Mateen et al review the neurological outcomes in adult patients undergoing ECMO in a single institution over an 8-year period. Eighty-seven patients were treated with ECMO; the main indications for ECMO were post-cardiopulmonary arrest and post-cardiotomy respiratory failure. Survival was 52% at 7 days and 44% at 30 days after ECMO was discontinued. Patients who did not have CPR prior to ECMO survived longer (19 days vs 15 days in those who had CPR). Withdrawal of support occurred in 36% of patients who underwent ECMO.

Neurological complications occurred in 50% of patients and included new onset coma of varying degrees. Coma was attributed to anoxic brain injury, metabolic encephalopathy, or undefined cause, and all three conditions occurred with similar incidence. There were a smaller number of patients who suffered strokes and brain death.

Neuroimaging was abnormal in 15 of 24 patients studied. Autopsy consistently demonstrated pathological findings of hypoxia-ischemia and hemorrhage (9/10 patients).
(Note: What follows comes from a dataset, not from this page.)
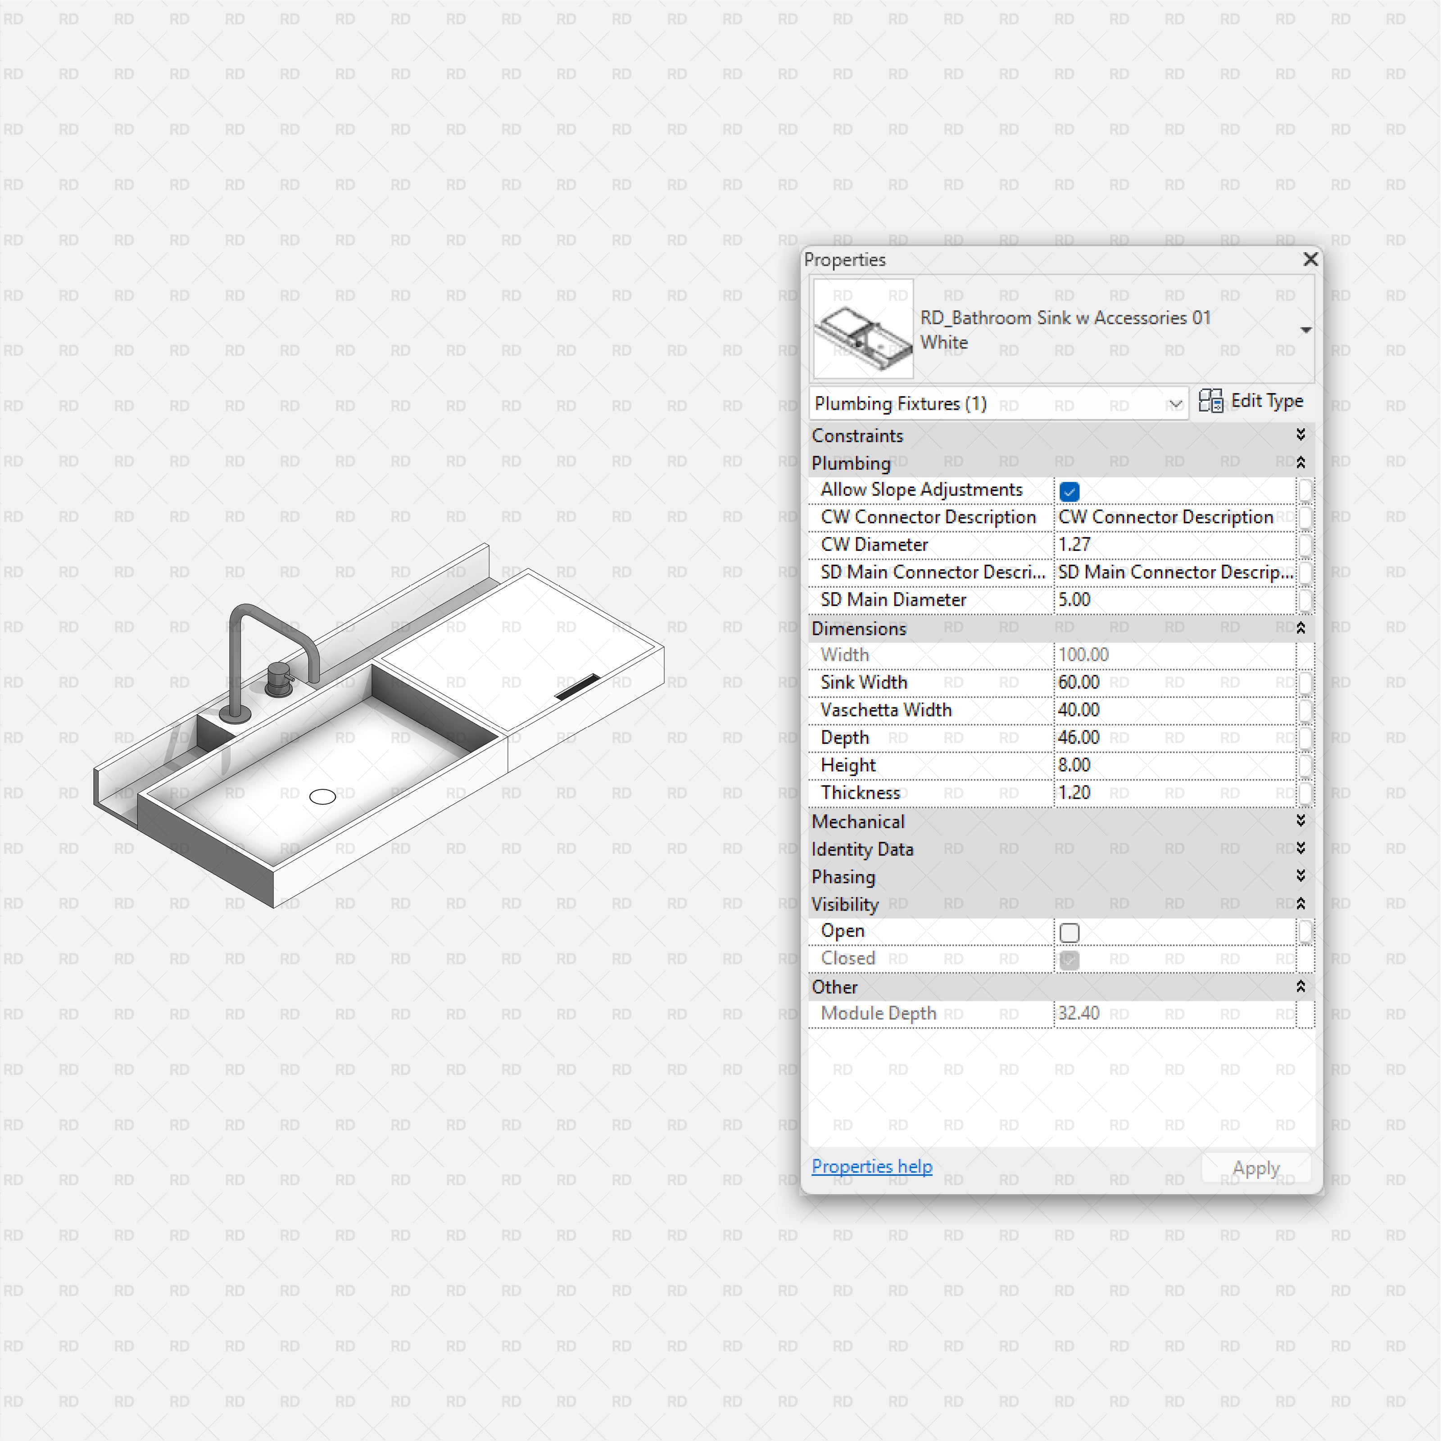
Task: Click the associate parameter button beside Thickness
Action: (1306, 793)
ECMO is a life-saving intervention that can be used in various clinical scenarios. In the H1N1 epidemic in Australia-New Zealand, more than 200 predominantly young adults were treated for severe acute respiratory distress syndrome. More than one-third received ECMO and mortality was 21%.2 ECMO also has been used to transport patients to tertiary centers when use of conventional mechanical ventilation was not deemed safe.3 And more recently, the use of ECMO after in-hospital cardiac arrest showed improved outcomes.4 Patients can be supported on ECMO while awaiting lung transplant.
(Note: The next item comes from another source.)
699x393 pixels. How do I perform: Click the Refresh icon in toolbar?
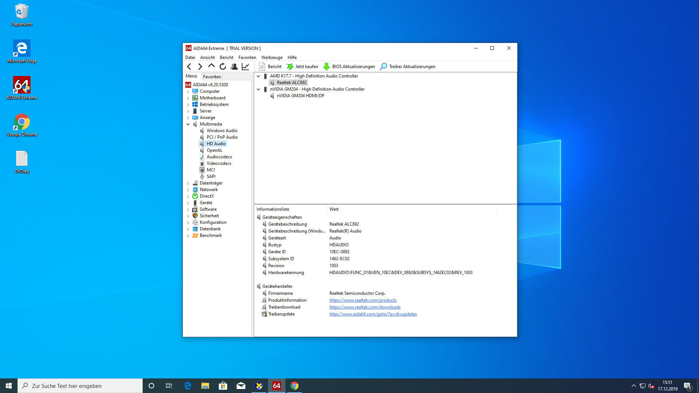[222, 66]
There are numerous factors that determine outcome after a severe illness requiring ECMO. Most important is the underlying cause of cardiorespiratory failure as well as pre-morbid state. In this cohort, patients who received CPR had worse outcome. This may well be related to the cardiopulmonary arrest than ECMO. Furthermore, anticoagulation can lead to intracranial hemorrhage just as in patients who are anticoagulated for reasons other than use of ECMO. This may manifest as intracerebral, intraventricular, or subarachnoid hemorrhage.

Brain imaging abnormalities appear to be more common in patients undergoing venoarterial ECMO than those undergoing venovenous ECMO.5 This might suggest a causative role for arterial cannulation and manipulation. With newer techniques, complications may be reduced. Javidfar et al6 report the use of a bicaval dual-lumen catheter for veno-venous ECMO. This allows access via only one site (internal jugular), reduces recirculation, and allows the patient to participate in physical therapy and be more mobile.

Of note in the above study is that not all patients were examined by a neurologist during their illness in the intensive care unit. Given the high incidence of neurological complications from a singular intervention, it would appear that neurological consultation be sought early on to assess the neurological effect of the precipitating illness. This will help detect new neurological signs while the patient remains on ECMO and will help treat and offset further complications.


1. Gibbon JH Jr. Application of a mechanical heart and lung apparatus to cardiac surgery. Minn Med 1954;37:180-185.

2. The Australian and New Zealand Extracorporeal membrane oxygenation (ANZ ECMO) Influenza investigators. Extracorporeal membrane oxygenation for 2009 Influenza A (H1N1) acute respiratory distress syndrome. JAMA 2009;302:1888-1895.

3. Forrest P, et al. Retrieval of critically ill adults using extracorporeal membrane oxygenation: An Australian experience. Intensive Care Med 2011;37:824-830.

4. Shin TG, et al. Extracorporeal cardiopulmonary resuscitation in patients with inhospital cardiac arrest: A comparison with conventional cardiopulmonary resuscitation. Crit Care Med 2011; 39: 1-7.

5. Risnes I, et al. Cerebral outcome in adult patients treated with extracorporeal membrane oxygenation. Ann Thorac Surg 2006;81:1401-1406.

6. Javidfar J, et al. Use of bicaval dual-lumen catheter for adult venovenous extracorporeal membrane oxygenation. Ann Thorac Surg 2011;91:1763-1769.